- Exercise objective:
Reproduce each of the rows below verbatim, in their original order, with no changes or omissions.

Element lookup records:
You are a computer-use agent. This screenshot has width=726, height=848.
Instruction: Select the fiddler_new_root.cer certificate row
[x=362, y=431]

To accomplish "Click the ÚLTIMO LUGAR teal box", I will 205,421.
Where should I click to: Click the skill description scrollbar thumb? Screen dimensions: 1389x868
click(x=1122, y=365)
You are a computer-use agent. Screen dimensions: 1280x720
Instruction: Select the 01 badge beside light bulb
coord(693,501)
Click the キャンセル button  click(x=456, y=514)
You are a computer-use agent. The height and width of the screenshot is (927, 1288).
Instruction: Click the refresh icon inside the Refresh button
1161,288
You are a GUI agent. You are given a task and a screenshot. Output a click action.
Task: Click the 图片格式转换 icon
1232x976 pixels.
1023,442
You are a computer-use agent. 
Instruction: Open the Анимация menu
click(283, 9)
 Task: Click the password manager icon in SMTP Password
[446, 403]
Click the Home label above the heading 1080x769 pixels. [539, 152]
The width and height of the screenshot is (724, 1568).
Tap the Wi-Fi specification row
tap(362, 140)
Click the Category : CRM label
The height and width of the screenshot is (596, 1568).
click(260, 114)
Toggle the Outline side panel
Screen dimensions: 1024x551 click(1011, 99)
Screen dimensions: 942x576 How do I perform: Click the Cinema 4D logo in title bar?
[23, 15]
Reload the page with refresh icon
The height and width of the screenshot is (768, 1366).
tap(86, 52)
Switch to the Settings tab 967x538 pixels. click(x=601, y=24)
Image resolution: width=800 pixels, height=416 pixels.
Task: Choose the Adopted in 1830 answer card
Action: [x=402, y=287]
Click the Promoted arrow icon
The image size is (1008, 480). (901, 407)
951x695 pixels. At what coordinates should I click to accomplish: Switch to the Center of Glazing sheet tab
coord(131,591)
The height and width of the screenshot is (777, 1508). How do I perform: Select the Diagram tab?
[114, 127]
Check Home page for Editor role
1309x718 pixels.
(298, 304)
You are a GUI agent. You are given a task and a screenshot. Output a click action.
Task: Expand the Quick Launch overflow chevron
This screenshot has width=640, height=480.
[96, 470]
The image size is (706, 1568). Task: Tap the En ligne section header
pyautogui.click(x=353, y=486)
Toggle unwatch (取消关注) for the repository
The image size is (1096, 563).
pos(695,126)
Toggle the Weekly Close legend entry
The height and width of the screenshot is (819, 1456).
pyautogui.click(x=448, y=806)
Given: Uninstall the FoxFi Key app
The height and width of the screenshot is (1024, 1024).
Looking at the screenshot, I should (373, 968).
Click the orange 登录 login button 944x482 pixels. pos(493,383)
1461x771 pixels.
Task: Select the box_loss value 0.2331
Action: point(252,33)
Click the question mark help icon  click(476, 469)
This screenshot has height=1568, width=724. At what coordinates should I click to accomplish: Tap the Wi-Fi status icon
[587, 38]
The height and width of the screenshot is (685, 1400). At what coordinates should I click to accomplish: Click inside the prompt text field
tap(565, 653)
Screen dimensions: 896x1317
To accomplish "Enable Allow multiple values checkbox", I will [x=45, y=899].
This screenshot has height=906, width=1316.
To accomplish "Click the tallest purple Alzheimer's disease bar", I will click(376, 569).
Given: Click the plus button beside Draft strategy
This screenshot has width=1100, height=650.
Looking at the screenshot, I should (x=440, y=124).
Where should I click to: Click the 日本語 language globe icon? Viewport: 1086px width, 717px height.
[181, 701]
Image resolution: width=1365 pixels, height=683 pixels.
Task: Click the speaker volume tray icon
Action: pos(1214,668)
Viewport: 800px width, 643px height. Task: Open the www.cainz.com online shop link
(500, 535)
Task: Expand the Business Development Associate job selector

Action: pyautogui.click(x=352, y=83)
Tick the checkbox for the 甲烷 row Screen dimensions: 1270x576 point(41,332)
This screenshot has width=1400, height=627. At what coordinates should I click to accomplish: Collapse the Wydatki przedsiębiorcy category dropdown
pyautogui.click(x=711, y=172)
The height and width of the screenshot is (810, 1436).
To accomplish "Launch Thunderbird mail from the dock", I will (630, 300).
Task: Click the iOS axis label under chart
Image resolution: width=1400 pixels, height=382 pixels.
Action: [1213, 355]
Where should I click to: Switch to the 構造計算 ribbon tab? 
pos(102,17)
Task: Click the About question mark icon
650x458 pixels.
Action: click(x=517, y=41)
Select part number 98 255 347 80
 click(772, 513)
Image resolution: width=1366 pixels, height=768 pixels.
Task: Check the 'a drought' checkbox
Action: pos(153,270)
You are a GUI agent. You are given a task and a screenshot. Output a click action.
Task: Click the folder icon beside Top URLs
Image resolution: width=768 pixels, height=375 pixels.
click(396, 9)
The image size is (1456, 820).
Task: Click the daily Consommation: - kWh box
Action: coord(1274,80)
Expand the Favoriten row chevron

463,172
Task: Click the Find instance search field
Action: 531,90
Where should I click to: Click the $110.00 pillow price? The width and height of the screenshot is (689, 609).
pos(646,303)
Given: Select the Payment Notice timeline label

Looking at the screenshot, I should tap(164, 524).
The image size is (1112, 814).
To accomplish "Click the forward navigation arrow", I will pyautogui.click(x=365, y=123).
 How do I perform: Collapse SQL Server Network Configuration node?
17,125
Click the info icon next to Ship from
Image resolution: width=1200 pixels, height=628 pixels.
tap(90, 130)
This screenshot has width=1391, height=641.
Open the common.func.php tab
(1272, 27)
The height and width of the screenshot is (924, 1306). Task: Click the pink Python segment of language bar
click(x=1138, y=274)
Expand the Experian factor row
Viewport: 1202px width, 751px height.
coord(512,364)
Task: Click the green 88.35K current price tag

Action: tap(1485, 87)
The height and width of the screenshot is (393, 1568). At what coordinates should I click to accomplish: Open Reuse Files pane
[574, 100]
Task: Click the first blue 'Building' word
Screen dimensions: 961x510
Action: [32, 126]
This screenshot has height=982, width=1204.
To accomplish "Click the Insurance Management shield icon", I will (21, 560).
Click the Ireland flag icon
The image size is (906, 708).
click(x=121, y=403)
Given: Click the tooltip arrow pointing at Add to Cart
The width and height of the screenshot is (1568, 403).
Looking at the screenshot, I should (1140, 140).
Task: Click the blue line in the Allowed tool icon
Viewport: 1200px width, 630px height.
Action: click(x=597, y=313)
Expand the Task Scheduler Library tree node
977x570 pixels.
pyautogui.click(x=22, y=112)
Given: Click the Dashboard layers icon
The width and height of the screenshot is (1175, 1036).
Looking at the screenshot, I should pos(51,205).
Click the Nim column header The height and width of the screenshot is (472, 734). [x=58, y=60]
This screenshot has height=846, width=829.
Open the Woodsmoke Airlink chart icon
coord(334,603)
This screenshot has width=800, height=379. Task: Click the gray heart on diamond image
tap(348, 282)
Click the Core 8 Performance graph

- Complete output:
You are a computer-use agent. This screenshot has width=726, height=848.
Instruction: Select the fiddler_new_root.cer certificate row
[x=362, y=431]

To accomplish "Click the ÚLTIMO LUGAR teal box", I will 205,421.
Where should I click to: Click the skill description scrollbar thumb? Screen dimensions: 1389x868
click(x=1122, y=365)
You are a computer-use agent. Screen dimensions: 1280x720
Instruction: Select the 01 badge beside light bulb
coord(693,501)
Click the キャンセル button  click(x=456, y=514)
You are a computer-use agent. The height and width of the screenshot is (927, 1288).
Instruction: Click the refresh icon inside the Refresh button
1161,288
You are a GUI agent. You are given a task and a screenshot. Output a click action.
Task: Click the 图片格式转换 icon
1232x976 pixels.
1023,442
You are a computer-use agent. 
Instruction: Open the Анимация menu
click(283, 9)
 Task: Click the password manager icon in SMTP Password
[446, 403]
Click the Home label above the heading 1080x769 pixels. [539, 152]
The width and height of the screenshot is (724, 1568).
Tap the Wi-Fi specification row
tap(362, 140)
Click the Category : CRM label
The height and width of the screenshot is (596, 1568).
click(260, 114)
Toggle the Outline side panel
Screen dimensions: 1024x551 click(1011, 99)
Screen dimensions: 942x576 How do I perform: Click the Cinema 4D logo in title bar?
[23, 15]
Reload the page with refresh icon
The height and width of the screenshot is (768, 1366).
tap(86, 52)
Switch to the Settings tab 967x538 pixels. click(x=601, y=24)
Image resolution: width=800 pixels, height=416 pixels.
Task: Choose the Adopted in 1830 answer card
Action: [x=402, y=287]
Click the Promoted arrow icon
The image size is (1008, 480). (901, 407)
951x695 pixels. At what coordinates should I click to accomplish: Switch to the Center of Glazing sheet tab
coord(131,591)
The height and width of the screenshot is (777, 1508). How do I perform: Select the Diagram tab?
[114, 127]
Check Home page for Editor role
1309x718 pixels.
(298, 304)
You are a GUI agent. You are given a task and a screenshot. Output a click action.
Task: Expand the Quick Launch overflow chevron
This screenshot has width=640, height=480.
[96, 470]
The image size is (706, 1568). Task: Tap the En ligne section header
pyautogui.click(x=353, y=486)
Toggle unwatch (取消关注) for the repository
The image size is (1096, 563).
pos(695,126)
Toggle the Weekly Close legend entry
The height and width of the screenshot is (819, 1456).
pyautogui.click(x=448, y=806)
Given: Uninstall the FoxFi Key app
The height and width of the screenshot is (1024, 1024).
Looking at the screenshot, I should (373, 968).
Click the orange 登录 login button 944x482 pixels. pos(493,383)
1461x771 pixels.
Task: Select the box_loss value 0.2331
Action: point(252,33)
Click the question mark help icon  click(476, 469)
This screenshot has height=1568, width=724. At what coordinates should I click to accomplish: Tap the Wi-Fi status icon
[587, 38]
The height and width of the screenshot is (685, 1400). At what coordinates should I click to accomplish: Click inside the prompt text field
tap(565, 653)
Screen dimensions: 896x1317
To accomplish "Enable Allow multiple values checkbox", I will [x=45, y=899].
This screenshot has height=906, width=1316.
To accomplish "Click the tallest purple Alzheimer's disease bar", I will click(376, 569).
Given: Click the plus button beside Draft strategy
This screenshot has width=1100, height=650.
Looking at the screenshot, I should (x=440, y=124).
Where should I click to: Click the 日本語 language globe icon? Viewport: 1086px width, 717px height.
[181, 701]
Image resolution: width=1365 pixels, height=683 pixels.
Task: Click the speaker volume tray icon
Action: pos(1214,668)
Viewport: 800px width, 643px height. Task: Open the www.cainz.com online shop link
(500, 535)
Task: Expand the Business Development Associate job selector

Action: pyautogui.click(x=352, y=83)
Tick the checkbox for the 甲烷 row Screen dimensions: 1270x576 point(41,332)
This screenshot has width=1400, height=627. At what coordinates should I click to accomplish: Collapse the Wydatki przedsiębiorcy category dropdown
pyautogui.click(x=711, y=172)
The height and width of the screenshot is (810, 1436).
To accomplish "Launch Thunderbird mail from the dock", I will (630, 300).
Task: Click the iOS axis label under chart
Image resolution: width=1400 pixels, height=382 pixels.
Action: [1213, 355]
Where should I click to: Switch to the 構造計算 ribbon tab? 
pos(102,17)
Task: Click the About question mark icon
650x458 pixels.
Action: click(x=517, y=41)
Select part number 98 255 347 80
 click(772, 513)
Image resolution: width=1366 pixels, height=768 pixels.
Task: Check the 'a drought' checkbox
Action: pos(153,270)
You are a GUI agent. You are given a task and a screenshot. Output a click action.
Task: Click the folder icon beside Top URLs
Image resolution: width=768 pixels, height=375 pixels.
click(396, 9)
The image size is (1456, 820).
Task: Click the daily Consommation: - kWh box
Action: coord(1274,80)
Expand the Favoriten row chevron

463,172
Task: Click the Find instance search field
Action: 531,90
Where should I click to: Click the $110.00 pillow price? The width and height of the screenshot is (689, 609).
pos(646,303)
Given: Select the Payment Notice timeline label

Looking at the screenshot, I should tap(164, 524).
The image size is (1112, 814).
To accomplish "Click the forward navigation arrow", I will pyautogui.click(x=365, y=123).
 How do I perform: Collapse SQL Server Network Configuration node?
17,125
Click the info icon next to Ship from
Image resolution: width=1200 pixels, height=628 pixels.
tap(90, 130)
This screenshot has width=1391, height=641.
Open the common.func.php tab
(1272, 27)
The height and width of the screenshot is (924, 1306). Task: Click the pink Python segment of language bar
click(x=1138, y=274)
Expand the Experian factor row
Viewport: 1202px width, 751px height.
coord(512,364)
Task: Click the green 88.35K current price tag

Action: tap(1485, 87)
The height and width of the screenshot is (393, 1568). At what coordinates should I click to accomplish: Open Reuse Files pane
[574, 100]
Task: Click the first blue 'Building' word
Screen dimensions: 961x510
Action: [32, 126]
This screenshot has height=982, width=1204.
To accomplish "Click the Insurance Management shield icon", I will (21, 560).
Click the Ireland flag icon
The image size is (906, 708).
click(x=121, y=403)
Given: Click the tooltip arrow pointing at Add to Cart
The width and height of the screenshot is (1568, 403).
Looking at the screenshot, I should (1140, 140).
Task: Click the blue line in the Allowed tool icon
Viewport: 1200px width, 630px height.
Action: click(x=597, y=313)
Expand the Task Scheduler Library tree node
977x570 pixels.
pyautogui.click(x=22, y=112)
Given: Click the Dashboard layers icon
The width and height of the screenshot is (1175, 1036).
Looking at the screenshot, I should pos(51,205).
Click the Nim column header The height and width of the screenshot is (472, 734). [x=58, y=60]
This screenshot has height=846, width=829.
Open the Woodsmoke Airlink chart icon
coord(334,603)
This screenshot has width=800, height=379. Task: Click the gray heart on diamond image
tap(348, 282)
Click the Core 8 Performance graph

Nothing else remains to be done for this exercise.